(Pixel coordinate grounding data)
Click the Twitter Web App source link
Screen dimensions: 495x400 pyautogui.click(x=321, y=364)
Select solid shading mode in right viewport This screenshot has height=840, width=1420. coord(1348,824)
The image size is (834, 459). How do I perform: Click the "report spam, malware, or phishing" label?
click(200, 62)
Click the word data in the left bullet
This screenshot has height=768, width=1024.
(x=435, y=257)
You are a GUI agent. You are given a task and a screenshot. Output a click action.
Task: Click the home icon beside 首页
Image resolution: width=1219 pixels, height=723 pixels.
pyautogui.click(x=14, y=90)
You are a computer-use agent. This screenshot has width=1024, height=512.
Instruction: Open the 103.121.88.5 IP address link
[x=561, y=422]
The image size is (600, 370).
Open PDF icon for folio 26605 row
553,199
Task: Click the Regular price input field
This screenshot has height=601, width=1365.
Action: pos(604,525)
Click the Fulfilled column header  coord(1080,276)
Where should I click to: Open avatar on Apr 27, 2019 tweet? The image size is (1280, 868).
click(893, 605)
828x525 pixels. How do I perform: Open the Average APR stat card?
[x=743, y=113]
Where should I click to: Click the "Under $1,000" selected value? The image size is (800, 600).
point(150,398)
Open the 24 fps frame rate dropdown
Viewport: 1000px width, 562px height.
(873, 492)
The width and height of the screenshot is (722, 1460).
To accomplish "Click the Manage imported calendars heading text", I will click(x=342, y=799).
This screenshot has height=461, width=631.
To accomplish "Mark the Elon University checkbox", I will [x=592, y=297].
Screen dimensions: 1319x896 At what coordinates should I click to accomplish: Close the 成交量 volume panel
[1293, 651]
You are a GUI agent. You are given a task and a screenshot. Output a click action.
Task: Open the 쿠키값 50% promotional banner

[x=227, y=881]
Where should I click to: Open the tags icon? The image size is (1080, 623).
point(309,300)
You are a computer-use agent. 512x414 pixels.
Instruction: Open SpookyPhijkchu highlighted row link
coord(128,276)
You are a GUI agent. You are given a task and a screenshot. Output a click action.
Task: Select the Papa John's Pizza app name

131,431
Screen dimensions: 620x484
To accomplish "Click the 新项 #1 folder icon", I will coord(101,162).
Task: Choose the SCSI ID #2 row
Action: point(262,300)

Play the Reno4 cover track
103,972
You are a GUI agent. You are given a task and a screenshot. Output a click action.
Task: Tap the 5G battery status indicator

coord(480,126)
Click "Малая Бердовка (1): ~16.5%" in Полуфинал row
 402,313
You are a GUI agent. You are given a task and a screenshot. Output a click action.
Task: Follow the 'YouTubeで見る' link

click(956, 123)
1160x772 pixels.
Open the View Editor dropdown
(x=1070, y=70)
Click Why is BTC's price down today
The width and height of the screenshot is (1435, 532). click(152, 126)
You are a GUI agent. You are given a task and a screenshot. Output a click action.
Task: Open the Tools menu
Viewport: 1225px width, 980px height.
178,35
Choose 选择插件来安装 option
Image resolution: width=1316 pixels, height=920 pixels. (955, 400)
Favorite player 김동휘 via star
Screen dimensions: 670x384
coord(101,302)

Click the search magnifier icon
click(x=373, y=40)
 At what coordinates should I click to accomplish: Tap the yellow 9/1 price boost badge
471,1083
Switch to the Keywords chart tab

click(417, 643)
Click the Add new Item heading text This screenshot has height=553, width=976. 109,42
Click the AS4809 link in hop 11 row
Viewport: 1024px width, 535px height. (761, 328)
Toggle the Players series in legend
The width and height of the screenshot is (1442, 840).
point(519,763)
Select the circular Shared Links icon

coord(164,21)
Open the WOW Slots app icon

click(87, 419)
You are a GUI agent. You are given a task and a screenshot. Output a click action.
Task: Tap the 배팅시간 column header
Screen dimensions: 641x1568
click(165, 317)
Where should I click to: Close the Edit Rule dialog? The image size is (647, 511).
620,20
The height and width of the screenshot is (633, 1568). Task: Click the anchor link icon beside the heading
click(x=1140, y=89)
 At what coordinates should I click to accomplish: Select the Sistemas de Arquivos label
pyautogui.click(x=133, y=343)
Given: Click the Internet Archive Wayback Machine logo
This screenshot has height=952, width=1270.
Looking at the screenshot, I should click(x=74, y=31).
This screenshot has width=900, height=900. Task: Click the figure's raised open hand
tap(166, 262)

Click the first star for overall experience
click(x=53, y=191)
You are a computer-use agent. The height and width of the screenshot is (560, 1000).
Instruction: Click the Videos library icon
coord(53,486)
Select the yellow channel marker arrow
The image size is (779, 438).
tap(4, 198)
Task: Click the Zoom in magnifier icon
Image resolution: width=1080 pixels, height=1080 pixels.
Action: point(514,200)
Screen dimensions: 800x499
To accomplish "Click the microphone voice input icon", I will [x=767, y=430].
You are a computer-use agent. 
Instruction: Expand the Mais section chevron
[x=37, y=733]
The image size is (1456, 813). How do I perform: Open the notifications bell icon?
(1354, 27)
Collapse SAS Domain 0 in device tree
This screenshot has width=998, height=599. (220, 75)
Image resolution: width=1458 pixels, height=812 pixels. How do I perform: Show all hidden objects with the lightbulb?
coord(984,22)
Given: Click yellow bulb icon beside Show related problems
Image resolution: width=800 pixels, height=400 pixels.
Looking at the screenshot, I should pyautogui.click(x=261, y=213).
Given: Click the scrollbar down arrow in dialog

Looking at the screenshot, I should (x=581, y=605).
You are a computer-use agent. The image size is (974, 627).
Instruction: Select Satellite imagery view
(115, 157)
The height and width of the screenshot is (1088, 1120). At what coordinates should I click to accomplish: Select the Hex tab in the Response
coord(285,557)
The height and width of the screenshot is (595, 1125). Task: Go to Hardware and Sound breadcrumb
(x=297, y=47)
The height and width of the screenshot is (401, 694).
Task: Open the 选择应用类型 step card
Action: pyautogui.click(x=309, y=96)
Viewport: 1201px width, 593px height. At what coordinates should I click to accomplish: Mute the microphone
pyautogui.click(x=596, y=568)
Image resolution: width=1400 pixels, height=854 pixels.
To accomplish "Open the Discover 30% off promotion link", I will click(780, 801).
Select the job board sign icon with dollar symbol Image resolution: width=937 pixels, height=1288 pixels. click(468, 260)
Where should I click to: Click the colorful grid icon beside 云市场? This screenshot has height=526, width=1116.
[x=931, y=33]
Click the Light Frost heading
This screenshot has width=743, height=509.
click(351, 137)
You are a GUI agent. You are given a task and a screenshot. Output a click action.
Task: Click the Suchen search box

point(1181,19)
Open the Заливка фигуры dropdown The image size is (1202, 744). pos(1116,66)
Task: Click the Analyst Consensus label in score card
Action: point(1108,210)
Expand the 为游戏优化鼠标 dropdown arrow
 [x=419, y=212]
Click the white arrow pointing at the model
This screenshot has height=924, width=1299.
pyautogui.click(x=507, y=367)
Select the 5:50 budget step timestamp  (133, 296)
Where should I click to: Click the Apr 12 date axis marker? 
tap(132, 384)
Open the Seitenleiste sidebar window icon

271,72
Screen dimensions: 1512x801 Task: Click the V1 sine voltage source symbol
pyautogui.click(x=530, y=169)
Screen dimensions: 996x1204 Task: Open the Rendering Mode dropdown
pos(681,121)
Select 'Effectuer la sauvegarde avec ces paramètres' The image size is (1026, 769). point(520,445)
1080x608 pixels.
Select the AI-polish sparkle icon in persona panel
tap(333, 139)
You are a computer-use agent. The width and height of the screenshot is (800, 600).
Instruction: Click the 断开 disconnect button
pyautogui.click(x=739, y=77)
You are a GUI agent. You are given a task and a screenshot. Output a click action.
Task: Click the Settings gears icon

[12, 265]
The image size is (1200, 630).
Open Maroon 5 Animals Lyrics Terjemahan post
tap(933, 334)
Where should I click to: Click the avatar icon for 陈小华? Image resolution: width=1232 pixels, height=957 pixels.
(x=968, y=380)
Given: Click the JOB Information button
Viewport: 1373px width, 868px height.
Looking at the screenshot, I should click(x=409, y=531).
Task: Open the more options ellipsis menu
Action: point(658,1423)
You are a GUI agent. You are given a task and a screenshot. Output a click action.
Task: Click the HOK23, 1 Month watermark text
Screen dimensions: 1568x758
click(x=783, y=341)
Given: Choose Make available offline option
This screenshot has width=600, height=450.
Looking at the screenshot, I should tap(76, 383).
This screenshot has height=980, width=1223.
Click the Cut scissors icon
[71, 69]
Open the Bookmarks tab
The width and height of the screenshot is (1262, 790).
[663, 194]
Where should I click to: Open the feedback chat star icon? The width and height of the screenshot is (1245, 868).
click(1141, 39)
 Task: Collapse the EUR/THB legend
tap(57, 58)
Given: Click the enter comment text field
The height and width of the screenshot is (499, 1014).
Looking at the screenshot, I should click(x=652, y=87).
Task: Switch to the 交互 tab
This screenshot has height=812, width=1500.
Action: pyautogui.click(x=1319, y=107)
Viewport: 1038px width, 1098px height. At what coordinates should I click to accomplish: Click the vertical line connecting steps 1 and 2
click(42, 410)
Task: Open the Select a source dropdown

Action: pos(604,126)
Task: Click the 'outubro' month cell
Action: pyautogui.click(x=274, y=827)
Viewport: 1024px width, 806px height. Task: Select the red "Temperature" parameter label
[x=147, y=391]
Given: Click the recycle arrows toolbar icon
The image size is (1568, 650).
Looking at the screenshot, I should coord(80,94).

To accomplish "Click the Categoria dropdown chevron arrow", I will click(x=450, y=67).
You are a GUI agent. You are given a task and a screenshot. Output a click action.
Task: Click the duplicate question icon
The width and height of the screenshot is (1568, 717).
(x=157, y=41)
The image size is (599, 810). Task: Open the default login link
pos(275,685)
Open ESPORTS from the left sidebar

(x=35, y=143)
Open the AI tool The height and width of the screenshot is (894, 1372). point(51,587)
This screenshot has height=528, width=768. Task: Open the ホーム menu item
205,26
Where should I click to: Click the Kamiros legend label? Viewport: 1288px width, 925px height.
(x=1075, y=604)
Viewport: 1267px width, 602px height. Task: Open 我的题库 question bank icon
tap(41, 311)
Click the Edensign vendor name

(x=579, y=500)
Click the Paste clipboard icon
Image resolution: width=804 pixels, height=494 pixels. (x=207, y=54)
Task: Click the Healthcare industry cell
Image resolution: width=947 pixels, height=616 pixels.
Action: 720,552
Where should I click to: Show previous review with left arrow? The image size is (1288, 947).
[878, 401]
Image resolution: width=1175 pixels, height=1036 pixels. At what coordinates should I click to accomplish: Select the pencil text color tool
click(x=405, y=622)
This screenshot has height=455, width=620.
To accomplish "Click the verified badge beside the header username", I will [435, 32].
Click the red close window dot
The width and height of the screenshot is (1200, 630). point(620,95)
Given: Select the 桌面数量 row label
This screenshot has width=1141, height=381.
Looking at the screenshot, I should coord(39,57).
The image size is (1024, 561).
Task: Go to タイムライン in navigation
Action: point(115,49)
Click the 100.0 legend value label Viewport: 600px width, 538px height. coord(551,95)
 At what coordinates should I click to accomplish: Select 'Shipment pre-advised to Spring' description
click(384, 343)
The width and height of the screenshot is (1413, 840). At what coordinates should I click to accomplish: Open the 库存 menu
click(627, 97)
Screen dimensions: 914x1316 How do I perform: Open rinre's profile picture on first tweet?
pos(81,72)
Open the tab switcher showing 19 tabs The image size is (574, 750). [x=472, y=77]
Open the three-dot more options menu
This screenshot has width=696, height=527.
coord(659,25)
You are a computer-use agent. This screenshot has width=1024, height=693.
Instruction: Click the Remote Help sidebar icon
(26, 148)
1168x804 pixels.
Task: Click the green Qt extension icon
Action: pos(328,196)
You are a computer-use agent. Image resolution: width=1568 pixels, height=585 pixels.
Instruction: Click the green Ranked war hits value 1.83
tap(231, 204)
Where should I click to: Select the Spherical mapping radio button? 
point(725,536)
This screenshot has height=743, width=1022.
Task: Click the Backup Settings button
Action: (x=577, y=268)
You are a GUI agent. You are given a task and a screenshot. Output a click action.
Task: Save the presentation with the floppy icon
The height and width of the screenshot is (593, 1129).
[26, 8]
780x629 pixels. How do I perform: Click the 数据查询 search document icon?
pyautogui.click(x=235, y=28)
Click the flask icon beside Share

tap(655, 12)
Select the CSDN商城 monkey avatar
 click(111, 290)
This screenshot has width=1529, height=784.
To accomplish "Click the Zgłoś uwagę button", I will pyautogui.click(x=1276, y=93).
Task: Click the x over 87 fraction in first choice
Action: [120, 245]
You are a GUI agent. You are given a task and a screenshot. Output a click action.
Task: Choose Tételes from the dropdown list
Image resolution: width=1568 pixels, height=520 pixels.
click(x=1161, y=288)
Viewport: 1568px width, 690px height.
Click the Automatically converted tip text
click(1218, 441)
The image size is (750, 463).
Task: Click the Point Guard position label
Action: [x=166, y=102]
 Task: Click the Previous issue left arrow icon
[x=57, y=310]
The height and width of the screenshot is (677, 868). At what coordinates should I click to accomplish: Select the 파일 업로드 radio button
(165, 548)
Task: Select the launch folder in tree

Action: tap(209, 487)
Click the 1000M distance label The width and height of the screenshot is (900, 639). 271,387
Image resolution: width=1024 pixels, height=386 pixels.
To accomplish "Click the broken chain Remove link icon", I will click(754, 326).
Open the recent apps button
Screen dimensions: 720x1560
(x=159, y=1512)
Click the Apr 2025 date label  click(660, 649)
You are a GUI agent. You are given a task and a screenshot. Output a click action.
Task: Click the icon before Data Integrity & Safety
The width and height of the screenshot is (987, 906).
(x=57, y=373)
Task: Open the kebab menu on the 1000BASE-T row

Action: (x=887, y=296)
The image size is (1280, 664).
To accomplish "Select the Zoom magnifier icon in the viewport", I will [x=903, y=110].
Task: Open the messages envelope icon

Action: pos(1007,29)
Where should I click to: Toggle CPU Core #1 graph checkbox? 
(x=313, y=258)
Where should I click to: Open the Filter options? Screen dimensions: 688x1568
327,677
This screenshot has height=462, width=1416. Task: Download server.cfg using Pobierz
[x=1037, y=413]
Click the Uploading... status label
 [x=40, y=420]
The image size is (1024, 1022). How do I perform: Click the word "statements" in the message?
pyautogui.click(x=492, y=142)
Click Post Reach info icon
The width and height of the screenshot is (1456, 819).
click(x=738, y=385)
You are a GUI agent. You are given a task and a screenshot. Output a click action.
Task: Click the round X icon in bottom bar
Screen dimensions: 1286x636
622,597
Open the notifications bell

## EXERCISE
The lines to output run from the one containing "Task: Open the messages envelope icon" to the last line of the entries; give them back exactly.

## TASK RESULT
Task: Open the messages envelope icon

Action: pos(1007,29)
Where should I click to: Toggle CPU Core #1 graph checkbox? 
(x=313, y=258)
Where should I click to: Open the Filter options? Screen dimensions: 688x1568
327,677
This screenshot has height=462, width=1416. Task: Download server.cfg using Pobierz
[x=1037, y=413]
Click the Uploading... status label
 [x=40, y=420]
The image size is (1024, 1022). How do I perform: Click the word "statements" in the message?
pyautogui.click(x=492, y=142)
Click Post Reach info icon
The width and height of the screenshot is (1456, 819).
click(x=738, y=385)
You are a GUI agent. You are given a task and a screenshot. Output a click action.
Task: Click the round X icon in bottom bar
Screen dimensions: 1286x636
622,597
Open the notifications bell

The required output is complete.